Вопрос о совмещении в одном лице прозаика и критика непрост и порой сопряжен с «ревнивыми осуждениями». Лично я считаю, что двадцать первый век уйдет от советского идиотизма узких специализаций, когда прозаику не положено писать рецензии, а критику неведом вкус самостоятельного сочинительства. Антитеза «писатель — критик» бессмысленна хотя бы потому, что настоящий критик есть писатель, а в структуру гармоничного, полноценного писательства входит и элемент критики. Все же прозаические опыты профессиональных критиков-литературоведов отчетливо распадаются на две категории. Среди «отступников» нашего цеха есть прозаики волевые, а есть природные. Классический пример беллетриста волевого — Виктор Ерофеев, который как писатель состоялся, кстати, не в увядшей «Русской красавице» и не в мертворожденном «Страшном суде», а в статьях и памфлетах. Что же до Е. Шкловского, то мне хочется уверенно и ответственно охарактеризовать его как прозаика природного. Это главное, а конкретная позиция в «рейтинге» прозаиков — дело условное и слишком зависимое от случайности чьих-то вкусов, симпатий и антипатий.

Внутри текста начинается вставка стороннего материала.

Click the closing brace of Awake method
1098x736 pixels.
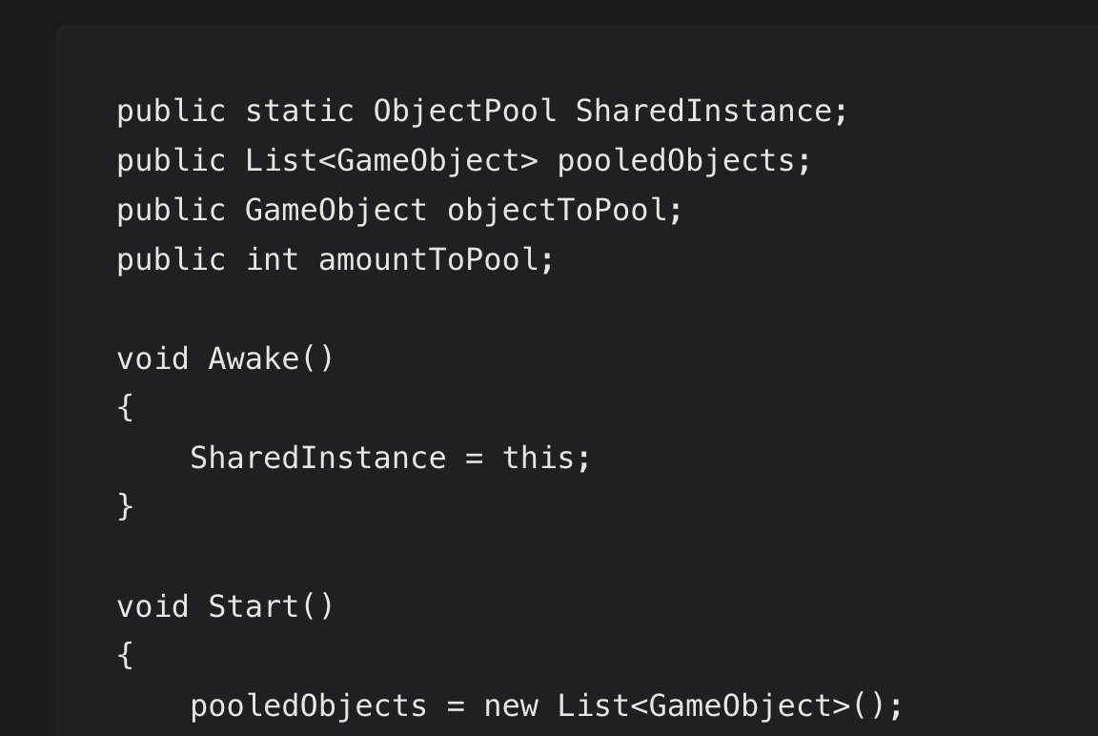[x=126, y=507]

В «той стране», где живет Е. Шкловский, с карамзинских времен идет спор-поединок традиции западной новеллы и лирической стихии русского рассказа. В книге «Та страна» «рассказовость» явно доминирует над новеллистичностью, а эмоциональная пронзительность подчиняет себе игровое начало. Для 90-х годов это было, пожалуй, немодно и невыигрышно, поскольку ушедшее десятилетие отмечено торжеством волевых писателей и не менее волевых критиков, старательно закрывавших глаза на скудость душевного, эмоционально-чувствительного спектра уральско-саратовских и проч. модернистов. Но вроде бы уже уходит в безвозвратное прошлое эпоха «неких текстов», более или менее понятных разве что десятку штатных литобозревателей. Новая книга Е. Шкловского, вышедшая в самом снобистском из современных издательств, обладает той вызывающей человеческой открытостью, которая, как мне кажется, станет содержательной доминантой набегающей свежей литературной волны. Это не ребус, который сначала не понимал, потом разгадал, понял и… забыл. Тут в тексте ты вроде бы понимаешь все, но зато чувствуешь, что ты в жизни чего-то не понимаешь…

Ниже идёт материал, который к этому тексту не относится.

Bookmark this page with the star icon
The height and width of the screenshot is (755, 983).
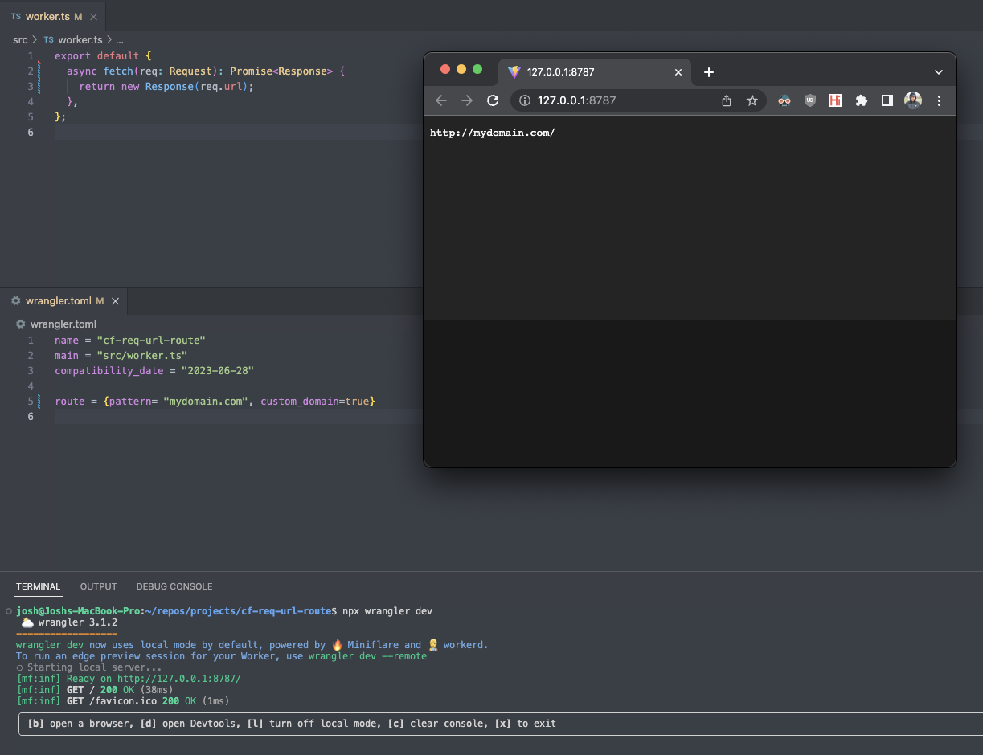click(752, 100)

Вл. НОВИКОВ.Наталья Галкина. Архипелаг Святого Петра
М., «Текст», 2000, 333 стр
Книга петербургской писательницы Натальи Галкиной — это по сути своей роман-путешествие по сорока с лишним островам, составляющим архипелаг, на котором расположился всем нам знакомый город Санкт-Петербург. Однако сколько бы мы с вами ни бродили по его проспектам и набережным, сколько бы ни вглядывались в силуэты прославленных дворцов и соборов, нам не удастся увидеть здесь то, что увидели герои этой книги — молодой человек Валерий (в будущем видный искусствовед) и красавица полуяпонка Настасья. Ибо у них двоих, как у всех истинно любящих, особое зрение, обостренный слух, нечеловеческая прозорливость, дар видеть, слышать и замечать то, чего не видят, не замечают все остальные люди.

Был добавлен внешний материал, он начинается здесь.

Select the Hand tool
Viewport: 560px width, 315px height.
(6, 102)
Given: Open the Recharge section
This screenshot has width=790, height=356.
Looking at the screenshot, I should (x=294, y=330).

Забегая вперед, можно отметить, что в тот момент, когда Валерий в конце концов отказывается от своей любви, мир вокруг него мгновенно тускнеет, исчезает волшебство, и ничто — ни сознание выполненного долга, ни пришедшая к нему известность — заменить этого не может. «Теперь, — признается Валерий, — я отличаю людей любящих и любимых от прочих, первым дано понимание мира».